Originally Published in The Columbia Chronicle in 2015
Nick Thune is a comedian from Seattle, Washington, where he was “born young” and “spent his early years growing up,” as he says. Since moving to Los Angeles a decade ago, 34-year-old Thune quickly made a name for himself as one of the top comedians in the thriving alternative comedy scene.
Since Sept. 27, the comedian has been taking his material on the road, with his “Midwest: Heartland Tour,” in which he will stop at UP Comedy Club, 230 W. North Ave., performing five sets from Oct. 2–4.
“I just wanted to travel the Midwest and let them know that us people on the coast are thinking about them,” Thune said. “We know that the winter’s coming and they’re having a hard time, and we’re here for them if they need us. It gets hard being in 80 degree weather all day, so for me coming out there really grounds me a little bit.”
While other standups may have fallen in love with comedy doing open-mic nights or performing on stage, Thune caught the comedy bug through the Distributive Education Clubs of America organization at his high school.
“I transferred high schools and didn’t know anybody, and I somehow turned into the manager of the DECA student store, which meant that I came early every day and served bagels every morning,” Thune said. “I’m actually the guy that brought bagels to that high school, so any student that goes there should thank me for that.
Thune said he came up with the idea to run the DECA student store for class president, posting advertisements and posters around the hallways during one of the school’s student government elections.
“After doing that for two weeks and seeing that people thought it was funny, I went in and said at the assembly, when everyone gives speeches, ‘Let me do a commercial for the student store,’” Thune said. “So I did and got a lot of laughs out of it, which really encouraged me to get out there and explore these creative ideas and advertisements.”
That type of atypical path to comedy is evident in Thune’s standup routine, in which he incorporates witty one-liners with an original folk guitar “musical score.”
“When I started performing with my guitar, I found that I could tell my jokes in a sort of pieced-together monologue,” Thune said. “I thought that it would be interesting to take that angle and add a score to my monologue. That’s why I liked doing my comedy like that. I thought it kind of added a new element to it that I just really enjoyed.”
Although music-based comedy has not always gotten respect from older comedians, Thune said he is not affected by the lack of recognition from the elder standups.

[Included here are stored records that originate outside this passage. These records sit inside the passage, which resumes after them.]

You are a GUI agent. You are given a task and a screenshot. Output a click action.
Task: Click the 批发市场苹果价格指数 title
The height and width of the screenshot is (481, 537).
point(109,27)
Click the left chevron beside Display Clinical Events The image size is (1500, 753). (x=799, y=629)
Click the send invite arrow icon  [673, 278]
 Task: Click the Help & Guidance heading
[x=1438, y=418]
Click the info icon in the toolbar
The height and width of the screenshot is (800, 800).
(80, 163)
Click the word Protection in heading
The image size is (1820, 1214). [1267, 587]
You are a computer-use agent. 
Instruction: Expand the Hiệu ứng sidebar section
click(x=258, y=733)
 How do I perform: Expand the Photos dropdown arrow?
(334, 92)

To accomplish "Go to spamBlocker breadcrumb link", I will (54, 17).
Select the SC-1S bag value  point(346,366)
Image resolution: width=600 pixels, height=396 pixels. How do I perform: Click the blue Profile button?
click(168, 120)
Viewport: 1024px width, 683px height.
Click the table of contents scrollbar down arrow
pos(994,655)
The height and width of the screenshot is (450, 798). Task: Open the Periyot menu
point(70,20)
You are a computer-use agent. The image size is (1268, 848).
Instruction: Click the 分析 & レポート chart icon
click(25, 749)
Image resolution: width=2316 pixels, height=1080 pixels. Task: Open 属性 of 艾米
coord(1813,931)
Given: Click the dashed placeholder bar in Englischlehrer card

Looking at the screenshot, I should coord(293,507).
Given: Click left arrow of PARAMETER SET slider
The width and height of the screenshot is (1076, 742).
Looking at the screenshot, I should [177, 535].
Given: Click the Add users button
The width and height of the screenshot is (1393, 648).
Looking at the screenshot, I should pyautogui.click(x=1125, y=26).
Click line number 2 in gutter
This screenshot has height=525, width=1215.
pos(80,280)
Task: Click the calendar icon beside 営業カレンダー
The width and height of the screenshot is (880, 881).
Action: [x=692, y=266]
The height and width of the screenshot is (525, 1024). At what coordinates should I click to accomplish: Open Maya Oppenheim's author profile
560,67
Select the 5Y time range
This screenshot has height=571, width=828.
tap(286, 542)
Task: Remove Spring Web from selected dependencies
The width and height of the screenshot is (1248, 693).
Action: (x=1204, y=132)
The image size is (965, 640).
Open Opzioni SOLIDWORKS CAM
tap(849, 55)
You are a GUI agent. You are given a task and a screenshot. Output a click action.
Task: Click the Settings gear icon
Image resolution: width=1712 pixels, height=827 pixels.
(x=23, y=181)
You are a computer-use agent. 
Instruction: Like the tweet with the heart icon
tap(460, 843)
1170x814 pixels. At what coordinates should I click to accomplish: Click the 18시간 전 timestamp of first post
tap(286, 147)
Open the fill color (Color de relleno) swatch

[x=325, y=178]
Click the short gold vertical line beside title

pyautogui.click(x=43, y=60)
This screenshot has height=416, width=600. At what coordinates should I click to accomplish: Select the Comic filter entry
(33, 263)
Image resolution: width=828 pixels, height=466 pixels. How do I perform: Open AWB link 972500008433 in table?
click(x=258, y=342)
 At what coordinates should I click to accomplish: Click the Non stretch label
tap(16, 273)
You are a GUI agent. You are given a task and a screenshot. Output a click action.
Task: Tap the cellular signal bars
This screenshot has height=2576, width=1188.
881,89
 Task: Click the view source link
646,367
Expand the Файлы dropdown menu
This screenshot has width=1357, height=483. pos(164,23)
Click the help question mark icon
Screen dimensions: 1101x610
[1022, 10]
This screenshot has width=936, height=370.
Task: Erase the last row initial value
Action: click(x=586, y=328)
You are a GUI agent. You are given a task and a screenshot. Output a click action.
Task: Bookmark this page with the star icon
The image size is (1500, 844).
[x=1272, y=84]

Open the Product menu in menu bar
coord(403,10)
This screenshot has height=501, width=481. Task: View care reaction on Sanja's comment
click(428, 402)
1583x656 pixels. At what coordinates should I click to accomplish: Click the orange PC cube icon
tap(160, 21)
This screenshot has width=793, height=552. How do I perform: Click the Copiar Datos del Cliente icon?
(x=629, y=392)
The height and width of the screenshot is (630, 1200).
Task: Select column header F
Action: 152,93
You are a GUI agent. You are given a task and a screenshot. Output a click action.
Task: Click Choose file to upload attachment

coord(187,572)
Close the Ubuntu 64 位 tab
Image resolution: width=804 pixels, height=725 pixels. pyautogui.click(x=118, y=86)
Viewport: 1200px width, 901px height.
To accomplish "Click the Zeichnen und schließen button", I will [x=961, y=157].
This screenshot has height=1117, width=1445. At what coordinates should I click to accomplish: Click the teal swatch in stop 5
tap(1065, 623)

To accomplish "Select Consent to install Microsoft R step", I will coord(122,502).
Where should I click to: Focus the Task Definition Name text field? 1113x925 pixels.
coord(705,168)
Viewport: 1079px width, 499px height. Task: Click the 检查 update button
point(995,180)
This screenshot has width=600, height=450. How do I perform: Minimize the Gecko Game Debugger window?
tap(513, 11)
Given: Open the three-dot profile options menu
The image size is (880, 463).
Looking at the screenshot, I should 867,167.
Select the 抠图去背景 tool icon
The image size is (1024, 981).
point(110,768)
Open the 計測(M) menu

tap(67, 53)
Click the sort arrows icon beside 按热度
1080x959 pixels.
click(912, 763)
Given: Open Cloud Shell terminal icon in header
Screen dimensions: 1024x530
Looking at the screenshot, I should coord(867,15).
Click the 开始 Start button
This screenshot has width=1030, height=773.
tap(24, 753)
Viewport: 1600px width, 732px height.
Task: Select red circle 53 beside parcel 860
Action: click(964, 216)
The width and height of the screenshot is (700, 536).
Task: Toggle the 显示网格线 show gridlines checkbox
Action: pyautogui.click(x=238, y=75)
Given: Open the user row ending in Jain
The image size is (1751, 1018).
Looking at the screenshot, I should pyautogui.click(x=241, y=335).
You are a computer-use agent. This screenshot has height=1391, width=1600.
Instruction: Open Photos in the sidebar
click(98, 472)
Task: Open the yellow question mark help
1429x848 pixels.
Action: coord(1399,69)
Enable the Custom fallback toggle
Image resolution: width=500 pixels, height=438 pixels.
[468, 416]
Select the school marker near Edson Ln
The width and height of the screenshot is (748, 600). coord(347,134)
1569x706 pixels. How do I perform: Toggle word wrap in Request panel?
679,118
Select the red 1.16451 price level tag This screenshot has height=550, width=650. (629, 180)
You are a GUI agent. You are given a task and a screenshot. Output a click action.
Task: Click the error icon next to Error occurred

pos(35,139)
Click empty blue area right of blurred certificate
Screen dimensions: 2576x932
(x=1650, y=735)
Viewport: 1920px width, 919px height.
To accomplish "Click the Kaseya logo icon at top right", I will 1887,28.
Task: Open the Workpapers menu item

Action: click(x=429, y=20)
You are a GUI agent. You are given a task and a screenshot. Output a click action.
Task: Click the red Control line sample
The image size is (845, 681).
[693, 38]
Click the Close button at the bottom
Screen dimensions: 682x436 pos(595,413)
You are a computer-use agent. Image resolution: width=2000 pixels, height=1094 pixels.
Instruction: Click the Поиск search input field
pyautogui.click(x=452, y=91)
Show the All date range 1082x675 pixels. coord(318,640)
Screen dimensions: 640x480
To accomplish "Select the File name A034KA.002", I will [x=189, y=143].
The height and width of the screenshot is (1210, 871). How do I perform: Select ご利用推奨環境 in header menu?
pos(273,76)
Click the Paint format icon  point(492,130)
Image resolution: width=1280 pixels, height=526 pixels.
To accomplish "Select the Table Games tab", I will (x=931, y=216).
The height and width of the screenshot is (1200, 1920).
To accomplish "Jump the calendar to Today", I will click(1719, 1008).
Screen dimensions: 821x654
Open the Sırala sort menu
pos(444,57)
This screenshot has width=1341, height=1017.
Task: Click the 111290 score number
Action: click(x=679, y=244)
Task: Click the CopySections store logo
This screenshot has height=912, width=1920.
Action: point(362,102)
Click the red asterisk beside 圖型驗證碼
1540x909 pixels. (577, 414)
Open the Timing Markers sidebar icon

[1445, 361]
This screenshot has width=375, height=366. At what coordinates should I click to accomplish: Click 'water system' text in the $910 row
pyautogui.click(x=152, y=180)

“I feel like it’s not their business,” Thune said. “But if there are certain comedians out there with a chip on their shoulder and they want to get mad at someone for playing guitar, then it’s their problem. I guess it’s not the truest form of standup comedy, just like, ‘It’s just a man and a mic, dude; it’s just me up here, bro,’ but who cares?”
Thune said he tries to focus just on his comedy and tries not to let other people’s opinions get in the way of his work.
“I stopped looking for respect from anybody in comedy,” Thune said. “I think that looking for it just means that you’re just not worthy of respect if that’s what you’re going out there for. All of the jokes that I tell work with or without the guitar. Sometimes I’ll do it with and sometimes without, but that’s just because that’s the way I wanted to do it.”
Through social networking sites like Instagram and Twitter, Thune is able to interact with fans in a way that he thinks is important for many young comedians. In particular, he can interact with fans who may not have known he was performing in their town, he said.
“I’ll be promoting [a show] for months, but my Instagram is what got their attention,” Thune said. “To me that’s hilarious and amazing at the same time. A picture of my breakfast puts butts in seats.”
Thune, who welcomed a son with his wife Suzanne earlier this year, said his son has given him a new perspective on comedy and life in general, which has also influenced his upcoming standup routine.
“I’m working on a new hour and doing new material,” Thune said. “It’s going to be an introspective piece on my life as a father. My son has influenced every aspect of my entire life. It really made me care about everything more too. It just made me a better person. I think it’s just making my comedy better.”